The Toshiba Satellite L355D-S7901 gives you a decent-looking 17-inch desktop replacement for less than $600, with all the necessary ports and connections for average day-to-day use. If the bigger screen isn't a must-have, for the same price, you can get the HP G60-235DX, a 15-inch retail model with better performance, battery life, and a larger hard drive. For maximum screen at minimal price, however, the Toshiba Satellite L355D-S7901 is one of the only games in town.
|Price as reviewed||$599.99|
|Processor||2.1GHz AMD Turion X2 Dual-Core RM-72|
|Memory||3GB, 667MHz DDR2|
|Hard drive||250GB 5,400rpm|
|Graphics||256MB ATI Mobility Radeon HD 3100 (integrated)|
|Operating system||Windows Vista Premium SP1 64-bit|
|Dimensions||15.7 inches wide by 11.5 inches deep|
|Height||1.7 inches high|
|Screen size (diagonal)||17 inches|
|System weight / Weight with AC adapter||7.2/8.2 pounds|
Very similar in style to the 15-inch Satellite L305D-5934 model, there's no mistaking this laptop as anything other than a Toshiba, because of the inch-high silver branding on the lid. The rest of the case is fairly generic looking, with a shiny pearlescent dark blue that retains fingerprints with every touch. The same goes for the glossy, black keyboard and wrist rest. The notebook has a comfortable, matte-black keyboard with bright, white markings (which makes them visible in low light) and a separate number pad, thanks to its large desktop footprint.
Over the keyboard is a row of multimedia controls (as on the smaller L305D) including programmable mute and CD/DVD buttons. (Out of the box they're set for mute and launching Windows Media Player.) Below the keyboard is a standard, two-button trackpad. However, the only thing delineating it as a trackpad is that the surface texture turns from smooth to slightly rough. We're always a big fan of a physical volume dial, which this system has on the case's front lip.
The 17-inch wide-screen LCD display offers a 1,440x900 native resolution, which is low for a desktop replacement screen, but we've seen it before in the least expensive 17-inch models. Clearly designed to sit in one place rather than travel, the screen quality is top-notch: text and icons are highly readable and movies look good.
Above the screen is a serviceable 1.3-megapixel Web cam, and necessary software is included. In fact, Toshiba includes a lot of bloatware--most of it trialware--which you can uninstall to open up hard-drive space or reduce desktop clutter.

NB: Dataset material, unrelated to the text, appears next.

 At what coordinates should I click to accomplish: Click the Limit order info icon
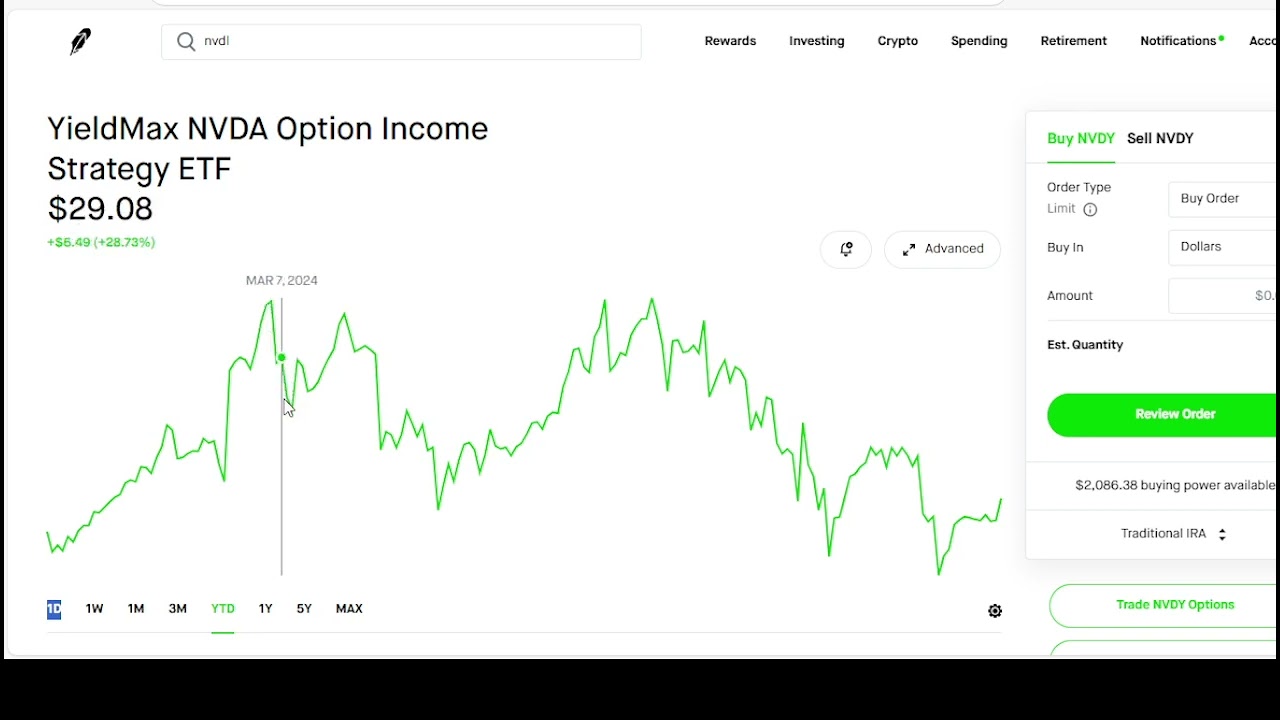click(x=1090, y=209)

|Toshiba Satellite L355D-S7901||Average for category (mainstream)|
|Audio||Stereo speakers, headphone/microphone jacks||Stereo speakers, headphone/microphone jacks|
|Data||3 USB 2.0, multi-format media-card reader||4 USB 2.0, SD card reader|
|Networking||modem, Ethernet, 802.11 b/g Wi-Fi||modem, Ethernet, 802.11 b/g/n Wi-Fi, Bluetooth, optional WWAN|
|Optical drive||DVD burner||DVD burner|
Some other systems in this class include HDMI, in addition to a VGA-out, for connecting to an external monitor, but at least we're pleased to see a full ExpressCard/54 slot--a rarity in an entry-level system.

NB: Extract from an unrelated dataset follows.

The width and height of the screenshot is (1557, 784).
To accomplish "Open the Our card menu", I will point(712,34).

Internal components are, on the whole, in line with what other vendors are offering at the L355D-S7901's sub-$600 price: an AMD dual-core processor, 3GB of DDR2 memory, and a respectable 250GB hard drive. Nothing stellar, but this still gets you decent performance for your buck, as long as the laptop's large size doesn't fool you into thinking it's a powerhouse.
This Toshiba's performance was slightly below average (although not by a blowout margin) in our collection of entry-level, retail, fixed-configuration laptops (with systems costing under $600). The 2.1GHz AMD Turion X2 dual-core RM-72 is good enough for basic multitasking, but we were a little disappointed in the speed at which it handled the CNET Labs' benchmark tests. The integrated ATI graphics processor doesn't support much beyond casual gaming and movie playback on its 17-inch display, but that's really all that's needed in an entry-level laptop.
The notebook ran for 1 hour and 43 minutes on our video playback battery drain test, using the included eight-cell battery. This isn't bad for a desktop replacement, especially as these systems aren't intended to spend much time away from a wall outlet. With a massive battery, low-power CPU, and integrated graphics, however, we might have hoped for a better score.